Selected extract
This really hit home for me. Befuddled by the IBM PC I turned to a Mac and was writing and printing within half an hour. General Motors, my employer at the time, let me bring it to work and it gave me access to the computer world. Not only was it easy - intuitive to use - it was the David up against the Goliath of the tech world. How could I resist?

But this outlier has become - actually surpassed - the popularity of its former foes and in many ways become everything it once despised.

I wanted to see the new documentary by the prolific Alex Gibney at the AFI Docs fest to better understand how what I'd once thought was the champion of the little guy was transformed into a corporate behemoth. Apple is an attractive siren luring millions to its shores while parking billions in Irish shell companies, harassing journalists, squeezing $300 in profit from each iPhone while paying its Chinese assemblers $12 a day and discharging tons of carcinogenic heavy metals into the streams flowing past its factories.

Gibney, like he did with Scientology in his other recent film, "Going Clear," peels back the complex layers surrounding the man who was driven to "Think Different" and felt he had the license to defy moral gravity. I'm writing this on my Mac Book Pro and, like the iPhone owning Gibney, I'm conflicted and hobbled by the idea of transferring all my data and programs to a new platform. Plus, I like the way it looks. This is a film worth seeing and talking about.

"Drunk, Stoned, Brilliant, Dead: The Story of the National Lampoon."
One of the pleasures of the AFI Docs fest is seeing films in interesting locations like the Naval Heritage Museum that hosted a screening of what seemed to be an unlikely film for this venue. The turbulent story of the National Lampoon was a story I knew nothing about. I'd always thought the original cast of Saturday Night Live came from Second City, but Belushi, Gilda Radner, Chevy Chase and Bill Murray were all alums from National Lampoon's various enterprises. The film is a sometimes hilarious, sometimes tragic look at the price of being funny.

"What Happened, Miss Simone?"
This film earned the Fest's Audience Award for Best Feature. Director Liz Garbus uses a mountain of archive films, recordings and a few recreations to trace the tumultuous story of singer/Civil Rights activist, Nina Simone.

Listed records
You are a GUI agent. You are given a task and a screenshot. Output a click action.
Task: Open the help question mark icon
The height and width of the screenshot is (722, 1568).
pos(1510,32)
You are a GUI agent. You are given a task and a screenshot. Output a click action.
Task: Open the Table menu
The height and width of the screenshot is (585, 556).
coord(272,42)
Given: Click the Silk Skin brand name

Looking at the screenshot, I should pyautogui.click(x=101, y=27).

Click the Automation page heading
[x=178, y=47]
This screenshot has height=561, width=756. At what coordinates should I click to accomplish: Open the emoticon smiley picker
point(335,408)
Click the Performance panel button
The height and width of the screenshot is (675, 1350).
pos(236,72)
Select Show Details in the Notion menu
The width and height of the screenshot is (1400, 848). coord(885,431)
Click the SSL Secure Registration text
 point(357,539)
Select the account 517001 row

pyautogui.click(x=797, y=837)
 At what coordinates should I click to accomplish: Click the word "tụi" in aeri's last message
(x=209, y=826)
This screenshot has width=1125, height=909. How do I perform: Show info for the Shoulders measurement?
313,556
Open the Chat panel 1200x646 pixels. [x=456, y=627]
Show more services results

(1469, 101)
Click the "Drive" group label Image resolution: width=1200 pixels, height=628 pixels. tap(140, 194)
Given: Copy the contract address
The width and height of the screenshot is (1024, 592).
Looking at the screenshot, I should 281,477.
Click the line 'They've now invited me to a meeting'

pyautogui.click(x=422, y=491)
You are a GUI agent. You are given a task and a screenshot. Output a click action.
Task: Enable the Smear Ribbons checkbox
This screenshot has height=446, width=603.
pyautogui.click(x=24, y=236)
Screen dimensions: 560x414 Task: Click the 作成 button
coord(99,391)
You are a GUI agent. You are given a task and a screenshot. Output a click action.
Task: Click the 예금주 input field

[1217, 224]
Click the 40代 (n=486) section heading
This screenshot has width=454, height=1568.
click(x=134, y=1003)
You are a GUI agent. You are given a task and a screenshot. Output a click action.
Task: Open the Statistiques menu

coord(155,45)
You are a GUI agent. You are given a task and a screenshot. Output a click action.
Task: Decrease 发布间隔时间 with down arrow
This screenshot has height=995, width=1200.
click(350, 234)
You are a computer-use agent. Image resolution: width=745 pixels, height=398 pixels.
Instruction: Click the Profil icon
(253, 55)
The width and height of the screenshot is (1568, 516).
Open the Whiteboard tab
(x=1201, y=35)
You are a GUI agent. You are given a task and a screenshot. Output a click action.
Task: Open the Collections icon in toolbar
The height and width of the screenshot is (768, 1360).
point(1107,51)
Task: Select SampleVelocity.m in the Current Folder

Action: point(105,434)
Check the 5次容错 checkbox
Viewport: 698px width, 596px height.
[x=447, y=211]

Work to complete
a) List every performer the AFI Docs fest reviews name as a National Lampoon alum.
b) Proceed with the AFI Docs fest reviews from the point where they stop.
The rows have no role in this exercise.

Answer list
a) Belushi, Gilda Radner, Chevy Chase, Bill Murray

b)
Once dubbed the "High Priestess of Soul" we discover Simone started her ascent as a classical pianist in North Carolina. Walking to her piano lessons from what was literally the wrong side of the tracks brought home the ever-present racism that surrounded her. Instead of being crushed by hate she became determined to lend her voice and spirit to the drive for equality. Caught up in the center of the Civil Rights movement she became friends with Martin Luther King, James Baldwin, Malcolm X and his family and nearly anyone else who was dedicated to making a difference. Her devotion to the struggle, aversion to compartmentalizing her beliefs so as not to interfere with her commercial success, and what was later diagnosed as manic depression sent her career into a tailspin. Fortunately, she's eventually rescued by friends who help to lift her out of despair and regain her footing.

This is a film that speaks to us on many levels and in this era of our reawakening discussions about race it's a story that should trigger conversations about our responsibilities and the cost for speaking out.

Another of the side benefits to the AFI Docs fest is taking in a little tourism in between nonstop doc screenings.

After the close encounter with Steve Jobs my colleagues and I took a stroll to grab a look at the White House. The old access road was still bracketed by post 9/11 concrete barriers and an ugly chain link fence. This didn't deter an endless stream of people from lining up along the sidewalk to snap a photo of their friends and family or take a selfie posed in front of this magnificent symbol that's still a beacon of hope to people from around the world. With all the bad news coming from Charleston and elsewhere it felt good to see the country hadn't lost its appeal. The line up at AFI Docs laid out a number of ways we can enlarge the conversation about who we are and what we need to do in order to shoulder the responsibility we have to live up to the ideals that attract millions of people to come and stand before the White House every year.